I'm just guessing, and trying to stimulate ideas.
Me, I don't know a thing about compression except things generally get
smaller, and even less about databases.
The other thing you could do it try alternate compression engines
compress
gzip
gzip -9
Bob Harris
|
9184.4 | The compressed file is a "description" of the original. | WTFN::SCALES | Despair is appropriate and inevitable. | Fri Mar 14 1997 17:08 | 32 |
| The compressed file is a "description" of the original. That is, if the
contents of the file are easy to describe, then a small/simple description is
all that is required, and the compression will be very good (i.e., the "rate"
will be high). If the contents of the file are hard to describe, then a large
and complex description is required, and the compression will be relatively poor.

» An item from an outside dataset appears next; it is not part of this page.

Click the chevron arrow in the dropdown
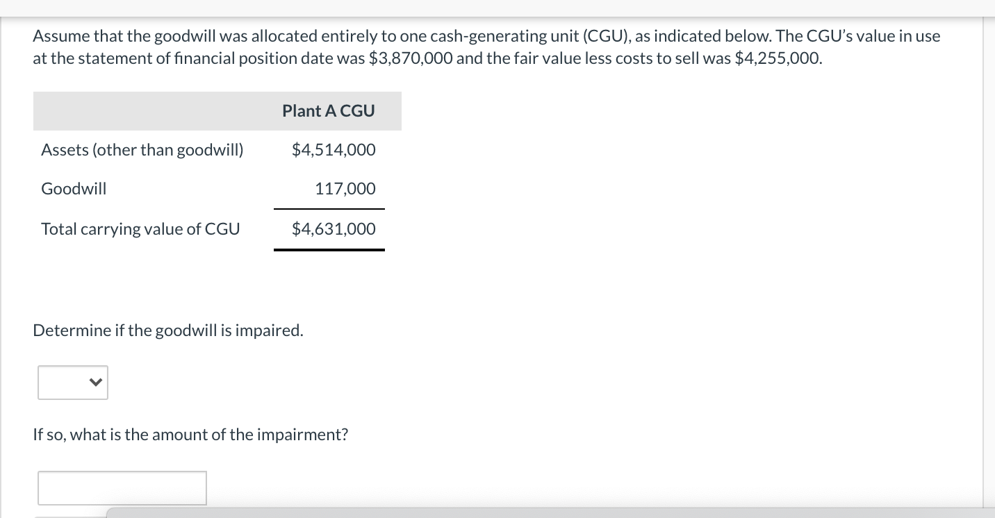 click(97, 383)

.2> What I don't understand is that we added very little data to the database on
.2> Thursday, yet Thursday night's compressed export file was 3gig bigger than
.2> Wednesday night's.
It doesn't matter how much data you changed or added, it's what you changed it
to and where it ended up in the file. That is, Thursday's compressed file was
bigger not because you added data to it but because the data that you added
messed up the nice characteristics that Wednesday's file had -- you changed the
_patterns_ of the data in the file (creating more patterns or the equivalent),
so that the "description" of the file had to be more complex resulting in a
larger output.
.2> Both jobs ran in about 8 hours
I believe that the length of the run is related almost entirely to the input
size; it has basically nothing to do with the output size.
.2> I think we have disk backups running after 11pm - could they affect the
.2> compression rate?
Only if you're talking "bytes/second"... ;-) No, the compression "rate" (in
terms of the ratio of the output size to the input size) should be deterministic
and unrelated to system (CPU or I/O) load.